To continue this series of blog posts about the awesome https://wasthereannhlgamelastnight.appspot.com/WINGS web site where you can see if there was in fact, an NHL game last night :)
Some background: First I had a python script that scraped the website of nhl.com and later changed that to just grab the data from the JSON REST API of nhl.com – much nicer. But it was still outputing the result to stdout as a set and a dictionary. And then I would in the application import this file to get the schedule. This was quite hacky and ugly :) But hey it worked.
- a special URL (one has to be an admin to be able to access it)
- there’s a cronjob which calls this URL once a day (22:00 in some time zone)
- when this URL is called a python script runs which:
- checks what year it is and composes the URL to the API so that we only grab this season’s games (to be a bit nicer to the API)

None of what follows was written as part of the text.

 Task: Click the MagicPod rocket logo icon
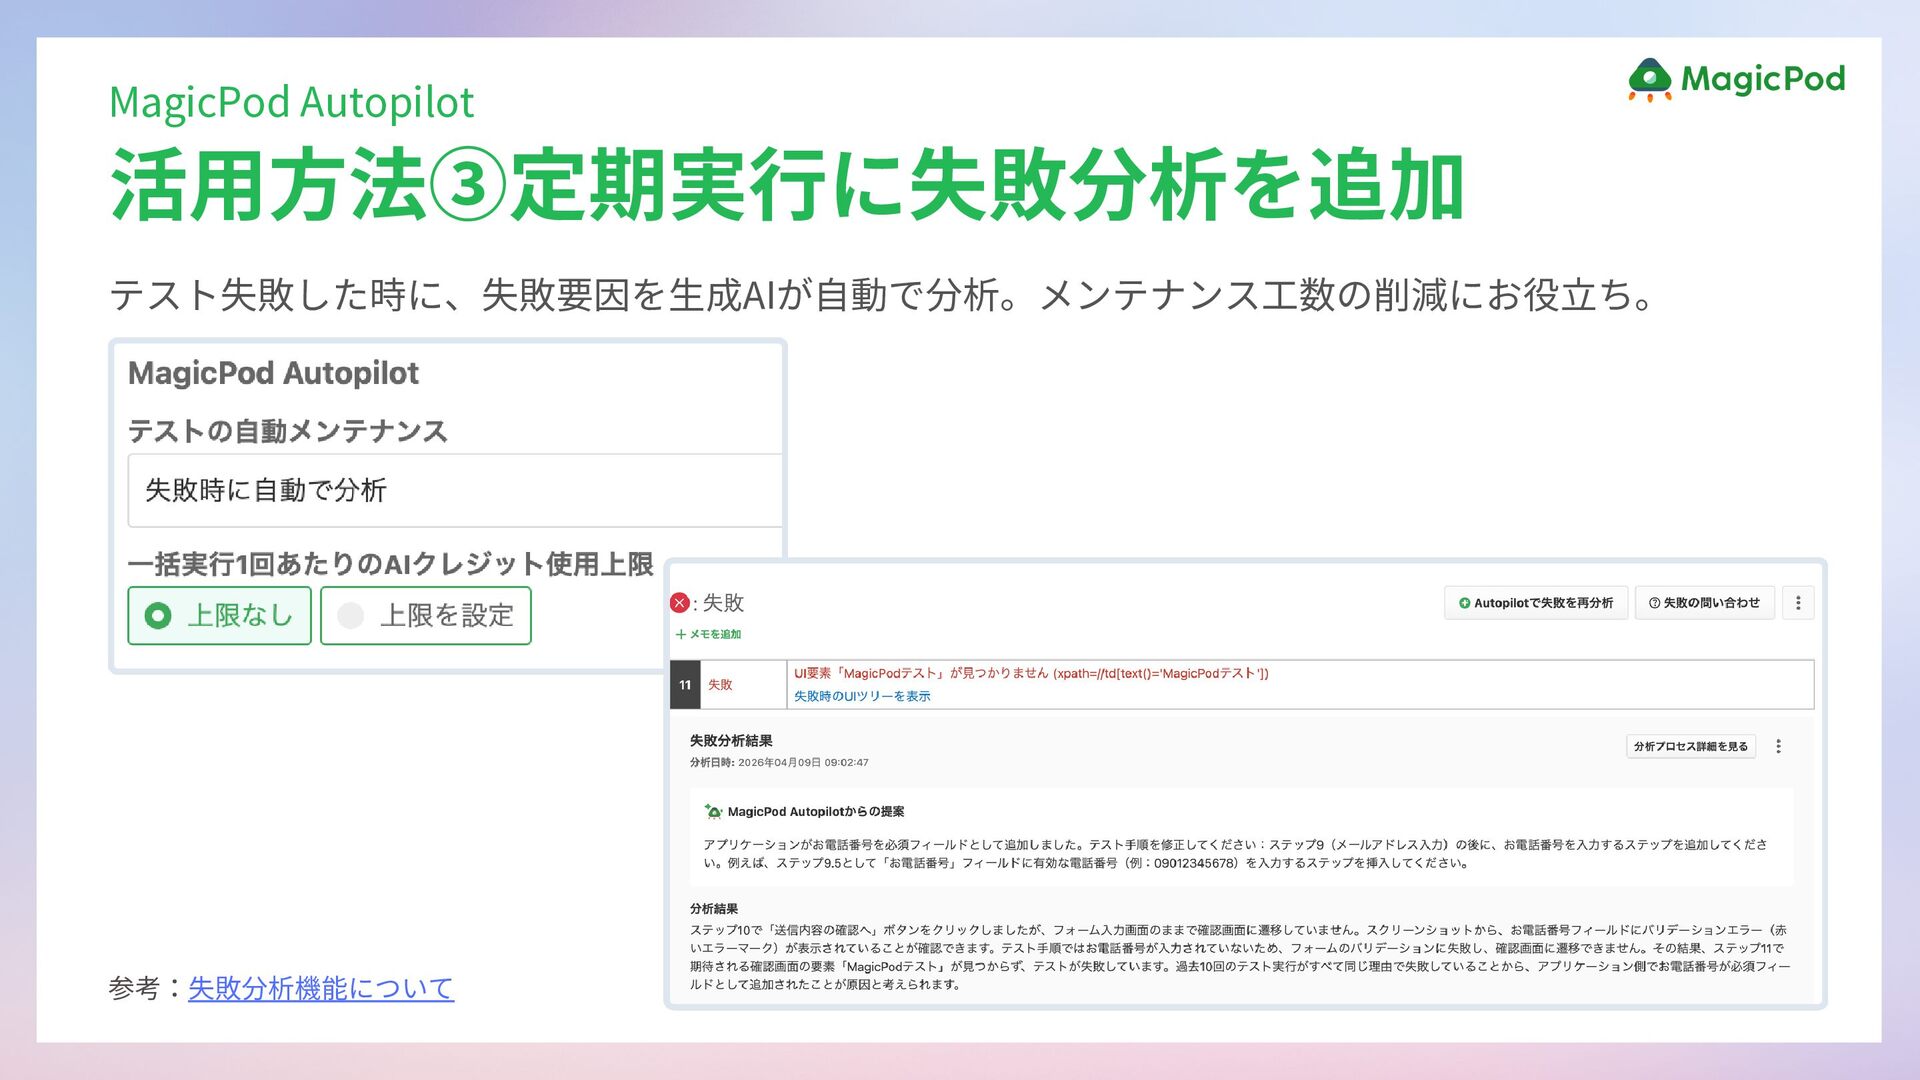click(x=1650, y=80)
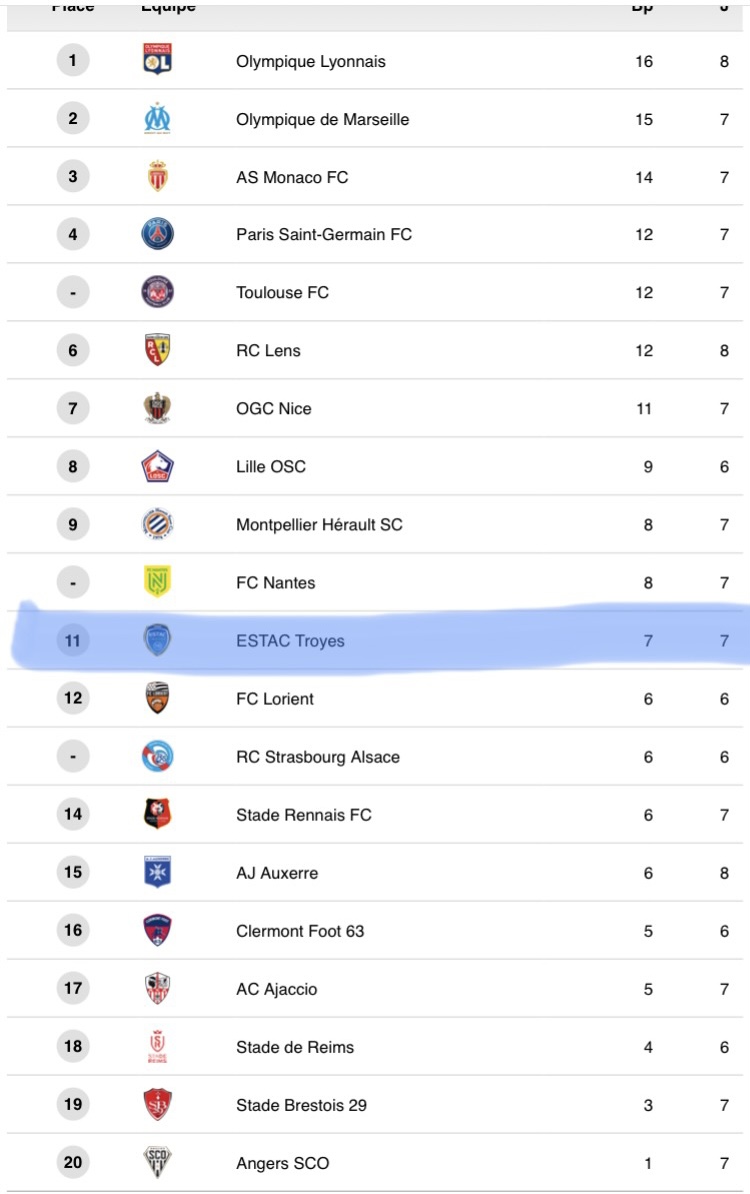The image size is (750, 1194).
Task: Click Stade de Reims team name
Action: 295,1047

- does some sanity checking – that the fetched data is not empty
- extracts the dates and teams as before and writes two variables,
- one list which has the dates when there’s a game
- one dictionary which has the dates and all the games on each date
- probably the last would be enough ;)
- finally always overwrites the schedule
To only update it when there are changes would be cool as then I could notify myself (and possibly others) when there have been changes, but it would mean that the JSON dict has to be ordered, which they aren’t by default so I’d have to change some stuff. The GCSFileStat has a checksum-like metadata of the files called ETAG. But probably it would be best to first compute a checksum of the generated JSON and then add that as an extra metadata to the object as this ETAG is probably implemented differently between providers.